─── RECORDS SHOWN ───

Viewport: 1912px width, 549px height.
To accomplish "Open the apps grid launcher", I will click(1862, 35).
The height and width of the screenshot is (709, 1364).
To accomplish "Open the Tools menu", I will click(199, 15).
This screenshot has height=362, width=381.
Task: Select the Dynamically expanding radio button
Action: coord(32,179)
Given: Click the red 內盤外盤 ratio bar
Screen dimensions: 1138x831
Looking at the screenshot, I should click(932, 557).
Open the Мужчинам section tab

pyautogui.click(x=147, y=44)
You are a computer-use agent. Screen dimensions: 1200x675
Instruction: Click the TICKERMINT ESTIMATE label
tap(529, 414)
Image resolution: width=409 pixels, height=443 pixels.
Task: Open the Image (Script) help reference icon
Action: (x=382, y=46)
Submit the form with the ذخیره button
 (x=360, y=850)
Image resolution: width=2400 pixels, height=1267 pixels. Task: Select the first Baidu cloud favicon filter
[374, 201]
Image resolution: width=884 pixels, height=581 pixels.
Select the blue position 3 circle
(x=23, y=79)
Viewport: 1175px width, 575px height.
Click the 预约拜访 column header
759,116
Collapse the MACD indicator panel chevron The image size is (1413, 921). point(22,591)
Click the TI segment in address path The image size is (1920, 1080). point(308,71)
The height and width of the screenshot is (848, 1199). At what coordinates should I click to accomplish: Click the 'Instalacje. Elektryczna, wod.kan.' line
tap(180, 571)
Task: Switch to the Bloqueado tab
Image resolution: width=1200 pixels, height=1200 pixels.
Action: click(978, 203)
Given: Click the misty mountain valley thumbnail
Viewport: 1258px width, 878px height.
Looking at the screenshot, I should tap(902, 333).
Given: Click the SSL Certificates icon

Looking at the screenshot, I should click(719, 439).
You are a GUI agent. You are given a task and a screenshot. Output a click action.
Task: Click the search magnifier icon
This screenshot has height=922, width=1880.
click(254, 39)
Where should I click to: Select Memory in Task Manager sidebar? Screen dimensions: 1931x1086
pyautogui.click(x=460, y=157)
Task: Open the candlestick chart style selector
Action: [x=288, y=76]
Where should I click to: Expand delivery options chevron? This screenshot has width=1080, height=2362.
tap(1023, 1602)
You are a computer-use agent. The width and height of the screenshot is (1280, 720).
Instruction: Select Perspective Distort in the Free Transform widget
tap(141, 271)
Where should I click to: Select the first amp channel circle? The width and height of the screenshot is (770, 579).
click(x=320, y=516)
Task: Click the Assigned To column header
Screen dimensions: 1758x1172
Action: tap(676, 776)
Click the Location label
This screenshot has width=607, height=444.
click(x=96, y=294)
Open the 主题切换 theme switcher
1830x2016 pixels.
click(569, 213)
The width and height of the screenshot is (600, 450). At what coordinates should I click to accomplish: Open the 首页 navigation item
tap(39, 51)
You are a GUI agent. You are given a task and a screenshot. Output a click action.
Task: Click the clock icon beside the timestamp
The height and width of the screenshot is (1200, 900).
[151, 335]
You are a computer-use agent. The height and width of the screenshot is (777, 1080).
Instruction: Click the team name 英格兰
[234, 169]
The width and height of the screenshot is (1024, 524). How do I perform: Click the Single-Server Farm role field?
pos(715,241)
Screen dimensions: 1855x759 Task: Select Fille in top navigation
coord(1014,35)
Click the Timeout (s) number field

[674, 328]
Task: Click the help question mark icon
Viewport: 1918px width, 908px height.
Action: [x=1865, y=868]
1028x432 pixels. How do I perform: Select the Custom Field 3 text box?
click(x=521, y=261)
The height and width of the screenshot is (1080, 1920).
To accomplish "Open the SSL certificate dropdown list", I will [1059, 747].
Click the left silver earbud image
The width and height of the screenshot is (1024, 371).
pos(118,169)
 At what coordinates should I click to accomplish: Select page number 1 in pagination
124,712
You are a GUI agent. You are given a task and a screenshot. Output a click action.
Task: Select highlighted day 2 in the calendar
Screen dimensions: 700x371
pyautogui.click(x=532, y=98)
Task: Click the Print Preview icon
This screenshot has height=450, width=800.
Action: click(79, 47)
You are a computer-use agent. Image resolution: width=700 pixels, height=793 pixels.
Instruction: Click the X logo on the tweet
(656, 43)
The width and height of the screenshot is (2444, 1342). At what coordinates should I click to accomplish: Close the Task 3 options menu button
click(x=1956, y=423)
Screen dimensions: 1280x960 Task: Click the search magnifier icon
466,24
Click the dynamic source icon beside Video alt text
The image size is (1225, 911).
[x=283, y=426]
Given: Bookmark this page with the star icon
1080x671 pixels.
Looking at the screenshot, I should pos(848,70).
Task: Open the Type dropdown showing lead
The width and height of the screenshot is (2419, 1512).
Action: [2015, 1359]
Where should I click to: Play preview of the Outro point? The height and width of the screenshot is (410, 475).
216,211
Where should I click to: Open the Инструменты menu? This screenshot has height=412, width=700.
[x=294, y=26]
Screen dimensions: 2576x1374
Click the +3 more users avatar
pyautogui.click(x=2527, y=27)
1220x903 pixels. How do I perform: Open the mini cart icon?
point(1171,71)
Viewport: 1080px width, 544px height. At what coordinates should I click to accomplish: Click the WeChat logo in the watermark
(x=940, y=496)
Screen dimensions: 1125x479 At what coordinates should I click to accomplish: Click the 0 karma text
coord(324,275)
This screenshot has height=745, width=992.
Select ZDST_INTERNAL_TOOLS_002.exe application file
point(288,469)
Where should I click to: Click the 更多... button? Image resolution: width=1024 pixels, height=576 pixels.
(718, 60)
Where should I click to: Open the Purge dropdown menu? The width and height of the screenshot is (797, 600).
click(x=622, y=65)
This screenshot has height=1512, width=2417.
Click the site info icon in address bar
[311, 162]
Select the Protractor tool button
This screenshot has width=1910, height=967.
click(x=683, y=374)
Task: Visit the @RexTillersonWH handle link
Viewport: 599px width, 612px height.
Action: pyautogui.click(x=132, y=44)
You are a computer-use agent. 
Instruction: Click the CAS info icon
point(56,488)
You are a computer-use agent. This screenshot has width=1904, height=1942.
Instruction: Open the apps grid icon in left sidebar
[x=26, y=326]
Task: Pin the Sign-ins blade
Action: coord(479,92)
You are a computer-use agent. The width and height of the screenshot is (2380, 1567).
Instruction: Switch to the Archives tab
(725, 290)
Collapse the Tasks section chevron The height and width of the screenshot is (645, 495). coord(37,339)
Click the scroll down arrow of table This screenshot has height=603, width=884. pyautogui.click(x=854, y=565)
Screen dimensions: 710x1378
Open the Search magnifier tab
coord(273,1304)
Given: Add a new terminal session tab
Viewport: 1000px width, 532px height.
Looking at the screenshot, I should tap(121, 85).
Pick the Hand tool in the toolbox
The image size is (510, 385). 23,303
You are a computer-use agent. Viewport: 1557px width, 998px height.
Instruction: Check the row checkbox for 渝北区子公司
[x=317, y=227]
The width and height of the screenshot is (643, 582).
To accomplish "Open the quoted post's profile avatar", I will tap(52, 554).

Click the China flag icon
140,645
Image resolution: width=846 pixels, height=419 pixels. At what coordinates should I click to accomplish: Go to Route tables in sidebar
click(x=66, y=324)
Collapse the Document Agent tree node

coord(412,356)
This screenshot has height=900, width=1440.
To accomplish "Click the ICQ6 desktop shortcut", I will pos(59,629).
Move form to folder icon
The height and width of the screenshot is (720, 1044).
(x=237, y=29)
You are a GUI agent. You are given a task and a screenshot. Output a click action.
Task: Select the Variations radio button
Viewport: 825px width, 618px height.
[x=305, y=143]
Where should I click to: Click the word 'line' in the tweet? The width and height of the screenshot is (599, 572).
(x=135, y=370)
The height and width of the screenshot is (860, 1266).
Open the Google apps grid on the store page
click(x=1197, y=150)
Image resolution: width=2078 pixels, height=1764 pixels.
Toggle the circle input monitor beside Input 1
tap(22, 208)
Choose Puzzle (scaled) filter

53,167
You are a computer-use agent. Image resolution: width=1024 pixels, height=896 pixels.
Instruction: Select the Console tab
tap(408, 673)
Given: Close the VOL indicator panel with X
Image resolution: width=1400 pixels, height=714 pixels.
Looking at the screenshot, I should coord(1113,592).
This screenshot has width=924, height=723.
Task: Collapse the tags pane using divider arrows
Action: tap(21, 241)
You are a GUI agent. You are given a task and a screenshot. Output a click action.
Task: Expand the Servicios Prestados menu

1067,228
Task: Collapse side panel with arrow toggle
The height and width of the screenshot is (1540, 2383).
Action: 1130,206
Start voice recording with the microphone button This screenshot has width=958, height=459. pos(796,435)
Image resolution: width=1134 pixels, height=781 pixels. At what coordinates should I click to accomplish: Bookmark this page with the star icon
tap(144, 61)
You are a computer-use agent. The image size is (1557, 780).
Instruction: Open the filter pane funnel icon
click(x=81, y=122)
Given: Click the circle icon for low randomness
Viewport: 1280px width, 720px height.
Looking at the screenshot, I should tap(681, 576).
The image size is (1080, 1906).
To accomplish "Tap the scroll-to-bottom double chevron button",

───

**TASK REQUIREMENTS**
Rewrite the records from the line containing "This screenshot has height=745, width=992." down to the line containing "Action: coord(479,92)", both included, putting "Command" in place of "Instruction" and changing nothing else.

**EXERCISE SOLUTION**
This screenshot has height=745, width=992.
Select ZDST_INTERNAL_TOOLS_002.exe application file
point(288,469)
Where should I click to: Click the 更多... button? Image resolution: width=1024 pixels, height=576 pixels.
(718, 60)
Where should I click to: Open the Purge dropdown menu? The width and height of the screenshot is (797, 600).
click(x=622, y=65)
This screenshot has height=1512, width=2417.
Click the site info icon in address bar
[311, 162]
Select the Protractor tool button
This screenshot has width=1910, height=967.
click(x=683, y=374)
Task: Visit the @RexTillersonWH handle link
Viewport: 599px width, 612px height.
Action: pyautogui.click(x=132, y=44)
You are a computer-use agent. 
Command: Click the CAS info icon
point(56,488)
You are a computer-use agent. This screenshot has width=1904, height=1942.
Command: Open the apps grid icon in left sidebar
[x=26, y=326]
Task: Pin the Sign-ins blade
Action: coord(479,92)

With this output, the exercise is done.